Sudan closes opposition paper, withdraws licence
By Opheera McDoom
KHARTOUM, June 12 (Reuters) – Sudanese authorities on Sunday closed down Sudan’s only English-language opposition daily, the Khartoum Monitor, and withdrew its licence, the chairman of the paper’s board said.
Alfred Taban, whose paper focuses mostly on southern issues, said a supreme court judge had told him by letter that the paper’s licence had been withdrawn, overruling an appeal court decision two years ago to allow it to continue to publish.
“We did not even know that it had gone to the supreme court — this information was not communicated to us,” Taban told Reuters. The board will appeal against the ruling, he added.
The Khartoum Monitor has been briefly closed down many times over the past two years. Recently it was suspended for one day for printing an article about violent clashes in a camp south of Khartoum between police and refugees, most of them from the south and the troubled Darfur region.
Taban said the attorney-general had some years ago brought a case against the paper which, as a result, had its licence withdrawn. The board appealed against the verdict and in 2003 the court of appeal overturned the lower court ruling and restored the paper’s licence.
But the paper, one of only three independent dailies in Sudan, has since suffered repeated censorship and closure, Taban said.
The attorney-general was not immediately available for comment.
“We are going to appeal for the reversal of this decision,” Taban said. “This court is acting two years late.”
He said the ruling contravened the principle of freedom of the press enshrined in the peace deal signed in January between the former rebel Sudan People’s Liberation Army (SPLA) and the government to end more than two decades of civil war in southern Sudan.
The deal does not cover a separate conflict in Sudan’s wertern Darfur region.
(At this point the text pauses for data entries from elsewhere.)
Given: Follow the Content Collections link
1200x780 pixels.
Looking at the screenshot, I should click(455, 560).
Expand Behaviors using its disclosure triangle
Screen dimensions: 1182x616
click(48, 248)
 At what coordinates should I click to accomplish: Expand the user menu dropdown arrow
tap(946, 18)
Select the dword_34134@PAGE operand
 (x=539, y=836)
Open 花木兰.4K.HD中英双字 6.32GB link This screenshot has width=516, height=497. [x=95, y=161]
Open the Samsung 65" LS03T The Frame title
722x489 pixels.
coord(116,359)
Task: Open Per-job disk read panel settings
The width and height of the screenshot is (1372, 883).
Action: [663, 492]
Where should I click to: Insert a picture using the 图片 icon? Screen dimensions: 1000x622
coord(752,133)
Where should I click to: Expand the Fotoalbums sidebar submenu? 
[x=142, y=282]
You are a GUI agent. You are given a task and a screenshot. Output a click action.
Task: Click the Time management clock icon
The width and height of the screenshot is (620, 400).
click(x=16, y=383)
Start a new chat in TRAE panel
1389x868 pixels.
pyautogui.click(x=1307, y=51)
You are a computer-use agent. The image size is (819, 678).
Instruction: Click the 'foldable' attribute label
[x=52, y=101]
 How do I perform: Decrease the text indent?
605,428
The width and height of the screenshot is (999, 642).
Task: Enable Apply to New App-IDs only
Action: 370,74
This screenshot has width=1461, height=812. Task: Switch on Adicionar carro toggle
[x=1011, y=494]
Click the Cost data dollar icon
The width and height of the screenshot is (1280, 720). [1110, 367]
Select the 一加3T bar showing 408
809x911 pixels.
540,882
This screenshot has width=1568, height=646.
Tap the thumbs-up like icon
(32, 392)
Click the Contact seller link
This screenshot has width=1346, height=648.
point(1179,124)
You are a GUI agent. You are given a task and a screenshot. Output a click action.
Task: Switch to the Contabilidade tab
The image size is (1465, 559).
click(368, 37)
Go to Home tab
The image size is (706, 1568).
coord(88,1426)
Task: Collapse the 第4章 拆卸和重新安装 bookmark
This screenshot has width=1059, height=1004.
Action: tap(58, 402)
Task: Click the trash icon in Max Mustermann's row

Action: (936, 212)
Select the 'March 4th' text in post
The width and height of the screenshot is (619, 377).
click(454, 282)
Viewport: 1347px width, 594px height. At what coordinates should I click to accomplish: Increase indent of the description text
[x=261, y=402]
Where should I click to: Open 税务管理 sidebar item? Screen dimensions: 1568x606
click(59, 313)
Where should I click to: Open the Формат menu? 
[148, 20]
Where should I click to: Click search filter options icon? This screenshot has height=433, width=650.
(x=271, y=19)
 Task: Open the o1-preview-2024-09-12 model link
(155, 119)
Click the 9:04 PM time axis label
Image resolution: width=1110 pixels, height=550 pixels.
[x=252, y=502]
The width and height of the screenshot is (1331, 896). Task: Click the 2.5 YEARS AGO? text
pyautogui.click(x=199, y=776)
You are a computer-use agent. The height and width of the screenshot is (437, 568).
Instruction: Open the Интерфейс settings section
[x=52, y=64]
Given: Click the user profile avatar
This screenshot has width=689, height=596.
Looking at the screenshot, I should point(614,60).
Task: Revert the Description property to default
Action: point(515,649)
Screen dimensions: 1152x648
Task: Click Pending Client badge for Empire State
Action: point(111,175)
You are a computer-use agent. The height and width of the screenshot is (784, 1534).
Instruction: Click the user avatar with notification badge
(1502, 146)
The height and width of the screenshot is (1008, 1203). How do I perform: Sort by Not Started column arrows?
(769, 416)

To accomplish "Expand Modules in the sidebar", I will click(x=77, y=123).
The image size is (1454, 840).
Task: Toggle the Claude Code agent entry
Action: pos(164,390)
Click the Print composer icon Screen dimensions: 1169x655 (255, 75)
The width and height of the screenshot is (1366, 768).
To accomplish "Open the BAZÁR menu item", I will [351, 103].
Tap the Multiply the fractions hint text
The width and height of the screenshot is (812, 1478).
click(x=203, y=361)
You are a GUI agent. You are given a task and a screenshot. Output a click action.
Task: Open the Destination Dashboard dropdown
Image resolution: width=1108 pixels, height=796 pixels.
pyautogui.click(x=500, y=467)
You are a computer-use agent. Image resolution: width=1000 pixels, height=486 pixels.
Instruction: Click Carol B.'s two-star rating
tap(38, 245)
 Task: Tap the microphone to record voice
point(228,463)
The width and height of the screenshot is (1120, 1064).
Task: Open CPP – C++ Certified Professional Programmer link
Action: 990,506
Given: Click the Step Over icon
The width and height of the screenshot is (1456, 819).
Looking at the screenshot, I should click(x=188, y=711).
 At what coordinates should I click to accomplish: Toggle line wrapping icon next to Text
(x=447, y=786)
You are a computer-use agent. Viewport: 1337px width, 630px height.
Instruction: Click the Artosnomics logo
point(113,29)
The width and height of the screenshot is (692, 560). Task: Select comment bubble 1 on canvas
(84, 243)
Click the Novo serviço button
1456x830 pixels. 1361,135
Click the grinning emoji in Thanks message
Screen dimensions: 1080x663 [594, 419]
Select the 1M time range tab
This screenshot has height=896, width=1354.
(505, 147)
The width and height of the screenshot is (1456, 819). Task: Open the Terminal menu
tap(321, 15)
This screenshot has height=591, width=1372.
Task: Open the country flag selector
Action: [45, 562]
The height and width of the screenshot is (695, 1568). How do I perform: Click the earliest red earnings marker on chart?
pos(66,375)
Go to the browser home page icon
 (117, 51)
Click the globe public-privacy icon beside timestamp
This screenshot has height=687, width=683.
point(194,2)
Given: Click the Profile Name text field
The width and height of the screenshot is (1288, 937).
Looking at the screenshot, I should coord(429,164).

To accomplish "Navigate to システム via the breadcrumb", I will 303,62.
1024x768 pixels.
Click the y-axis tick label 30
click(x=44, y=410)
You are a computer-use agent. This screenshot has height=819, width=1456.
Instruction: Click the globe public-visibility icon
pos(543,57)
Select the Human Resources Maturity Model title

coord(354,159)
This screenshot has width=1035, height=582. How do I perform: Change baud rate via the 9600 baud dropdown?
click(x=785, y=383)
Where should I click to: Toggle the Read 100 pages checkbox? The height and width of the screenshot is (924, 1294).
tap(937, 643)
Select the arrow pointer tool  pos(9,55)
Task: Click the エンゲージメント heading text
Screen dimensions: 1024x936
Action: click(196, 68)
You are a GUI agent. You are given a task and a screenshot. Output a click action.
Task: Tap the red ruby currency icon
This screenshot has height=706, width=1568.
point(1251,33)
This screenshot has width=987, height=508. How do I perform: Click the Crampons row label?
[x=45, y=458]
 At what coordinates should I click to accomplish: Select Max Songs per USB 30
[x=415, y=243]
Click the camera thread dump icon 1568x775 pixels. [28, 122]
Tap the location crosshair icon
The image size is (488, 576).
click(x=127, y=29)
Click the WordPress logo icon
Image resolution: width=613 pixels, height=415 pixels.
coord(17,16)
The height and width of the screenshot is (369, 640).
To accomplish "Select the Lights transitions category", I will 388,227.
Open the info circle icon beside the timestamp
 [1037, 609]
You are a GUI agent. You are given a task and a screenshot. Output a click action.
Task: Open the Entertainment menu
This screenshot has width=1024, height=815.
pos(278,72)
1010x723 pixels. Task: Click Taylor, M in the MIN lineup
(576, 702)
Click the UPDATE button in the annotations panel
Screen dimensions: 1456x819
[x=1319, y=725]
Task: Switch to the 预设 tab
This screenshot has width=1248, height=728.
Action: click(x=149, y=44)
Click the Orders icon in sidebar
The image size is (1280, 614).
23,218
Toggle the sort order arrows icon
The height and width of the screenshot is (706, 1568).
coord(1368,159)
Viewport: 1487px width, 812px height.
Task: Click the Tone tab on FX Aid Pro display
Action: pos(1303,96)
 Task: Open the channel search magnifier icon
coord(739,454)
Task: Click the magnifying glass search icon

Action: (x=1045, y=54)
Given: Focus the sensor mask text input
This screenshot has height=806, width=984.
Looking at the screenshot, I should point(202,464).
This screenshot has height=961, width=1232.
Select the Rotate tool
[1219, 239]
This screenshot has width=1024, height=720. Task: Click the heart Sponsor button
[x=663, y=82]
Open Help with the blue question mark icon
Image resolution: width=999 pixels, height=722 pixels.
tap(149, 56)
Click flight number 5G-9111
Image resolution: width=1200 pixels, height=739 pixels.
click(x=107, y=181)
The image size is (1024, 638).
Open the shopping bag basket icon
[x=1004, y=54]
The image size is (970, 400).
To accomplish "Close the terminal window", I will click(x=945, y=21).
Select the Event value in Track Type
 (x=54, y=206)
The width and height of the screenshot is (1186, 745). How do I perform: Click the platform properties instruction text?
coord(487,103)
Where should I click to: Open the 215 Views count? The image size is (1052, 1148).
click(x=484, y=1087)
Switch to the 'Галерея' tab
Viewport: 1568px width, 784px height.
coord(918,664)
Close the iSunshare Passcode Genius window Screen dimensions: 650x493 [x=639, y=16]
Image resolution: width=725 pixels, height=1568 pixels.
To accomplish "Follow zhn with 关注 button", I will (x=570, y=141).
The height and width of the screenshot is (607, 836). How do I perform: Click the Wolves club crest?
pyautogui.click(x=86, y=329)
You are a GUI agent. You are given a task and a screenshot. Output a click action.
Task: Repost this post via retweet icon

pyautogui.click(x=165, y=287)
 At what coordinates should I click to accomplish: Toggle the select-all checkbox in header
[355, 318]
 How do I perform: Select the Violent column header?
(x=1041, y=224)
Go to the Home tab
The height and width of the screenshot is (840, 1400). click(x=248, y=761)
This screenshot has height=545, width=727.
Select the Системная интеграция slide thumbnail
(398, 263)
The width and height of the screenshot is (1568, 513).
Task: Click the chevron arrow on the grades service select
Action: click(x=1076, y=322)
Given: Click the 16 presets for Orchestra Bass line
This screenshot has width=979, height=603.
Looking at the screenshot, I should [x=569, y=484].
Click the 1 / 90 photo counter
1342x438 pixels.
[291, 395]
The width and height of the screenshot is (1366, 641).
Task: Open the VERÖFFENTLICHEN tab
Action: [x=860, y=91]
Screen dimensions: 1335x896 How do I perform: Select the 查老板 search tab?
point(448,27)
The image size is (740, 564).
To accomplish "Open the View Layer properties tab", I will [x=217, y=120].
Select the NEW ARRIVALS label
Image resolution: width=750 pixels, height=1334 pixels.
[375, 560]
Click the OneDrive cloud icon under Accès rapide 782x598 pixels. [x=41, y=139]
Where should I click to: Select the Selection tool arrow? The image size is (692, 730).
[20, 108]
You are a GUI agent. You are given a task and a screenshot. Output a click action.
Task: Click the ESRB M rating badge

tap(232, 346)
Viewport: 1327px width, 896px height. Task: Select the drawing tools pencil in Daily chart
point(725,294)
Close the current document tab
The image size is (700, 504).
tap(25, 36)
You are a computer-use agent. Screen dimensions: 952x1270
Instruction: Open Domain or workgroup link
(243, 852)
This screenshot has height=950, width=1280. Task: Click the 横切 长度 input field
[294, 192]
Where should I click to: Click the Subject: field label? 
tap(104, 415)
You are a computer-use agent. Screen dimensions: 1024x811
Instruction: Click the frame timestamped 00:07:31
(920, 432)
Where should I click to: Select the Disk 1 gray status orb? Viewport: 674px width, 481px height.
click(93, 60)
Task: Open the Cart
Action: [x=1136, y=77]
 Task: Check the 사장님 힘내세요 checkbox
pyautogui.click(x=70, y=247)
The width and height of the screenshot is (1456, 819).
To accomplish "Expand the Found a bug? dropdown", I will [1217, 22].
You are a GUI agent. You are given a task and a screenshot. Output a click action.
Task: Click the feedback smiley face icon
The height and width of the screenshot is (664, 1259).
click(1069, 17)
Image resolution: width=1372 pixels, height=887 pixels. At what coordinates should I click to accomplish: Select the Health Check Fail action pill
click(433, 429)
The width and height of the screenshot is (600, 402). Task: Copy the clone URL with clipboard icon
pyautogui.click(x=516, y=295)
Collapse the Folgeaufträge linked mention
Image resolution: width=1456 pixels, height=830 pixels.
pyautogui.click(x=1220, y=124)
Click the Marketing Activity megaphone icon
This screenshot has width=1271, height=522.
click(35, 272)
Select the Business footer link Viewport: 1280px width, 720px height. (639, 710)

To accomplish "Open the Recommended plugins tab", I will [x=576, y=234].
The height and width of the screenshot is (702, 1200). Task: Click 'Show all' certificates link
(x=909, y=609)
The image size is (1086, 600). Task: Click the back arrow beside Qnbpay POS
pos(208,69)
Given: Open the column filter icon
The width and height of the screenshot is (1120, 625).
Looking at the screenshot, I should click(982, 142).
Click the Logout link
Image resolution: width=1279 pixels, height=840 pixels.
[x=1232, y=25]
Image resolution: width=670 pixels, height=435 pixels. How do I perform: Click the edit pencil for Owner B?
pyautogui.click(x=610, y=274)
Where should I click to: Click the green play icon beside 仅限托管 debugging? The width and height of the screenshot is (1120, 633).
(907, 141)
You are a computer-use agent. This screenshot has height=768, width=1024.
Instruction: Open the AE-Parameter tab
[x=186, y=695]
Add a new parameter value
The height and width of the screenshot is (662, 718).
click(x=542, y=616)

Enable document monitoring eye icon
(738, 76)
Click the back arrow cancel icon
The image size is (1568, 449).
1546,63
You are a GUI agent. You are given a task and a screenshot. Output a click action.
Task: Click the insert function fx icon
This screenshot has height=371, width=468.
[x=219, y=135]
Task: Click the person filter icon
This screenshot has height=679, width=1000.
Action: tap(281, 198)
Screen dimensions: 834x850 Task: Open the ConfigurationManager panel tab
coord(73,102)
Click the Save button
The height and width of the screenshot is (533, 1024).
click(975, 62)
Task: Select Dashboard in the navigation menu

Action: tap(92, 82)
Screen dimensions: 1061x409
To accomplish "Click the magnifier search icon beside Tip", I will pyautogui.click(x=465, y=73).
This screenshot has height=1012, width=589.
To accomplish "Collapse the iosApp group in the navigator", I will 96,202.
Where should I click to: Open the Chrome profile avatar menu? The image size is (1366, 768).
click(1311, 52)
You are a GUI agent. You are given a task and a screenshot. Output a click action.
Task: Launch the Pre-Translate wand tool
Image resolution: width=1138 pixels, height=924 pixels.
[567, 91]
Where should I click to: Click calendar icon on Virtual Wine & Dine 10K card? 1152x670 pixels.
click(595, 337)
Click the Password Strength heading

The Comprehensive Peace Agreement (CPA) allows for a new coalition government to be formed, expected on Aug. 9, as well as wealth and power sharing and a referendum after six years in which the south can opt to secede.
Taban said the closure might have been ordered because the paper often published calls from southerners to split from the north, or because his board had been talking to the international community about censorship of the press, which the government denies exists.
“We want the full implementation of the CPA and this allows for unity and separation and the chance to give both views a chance,” Taban said. “(It also means) freedom of the press, transparency and democracy,” he added.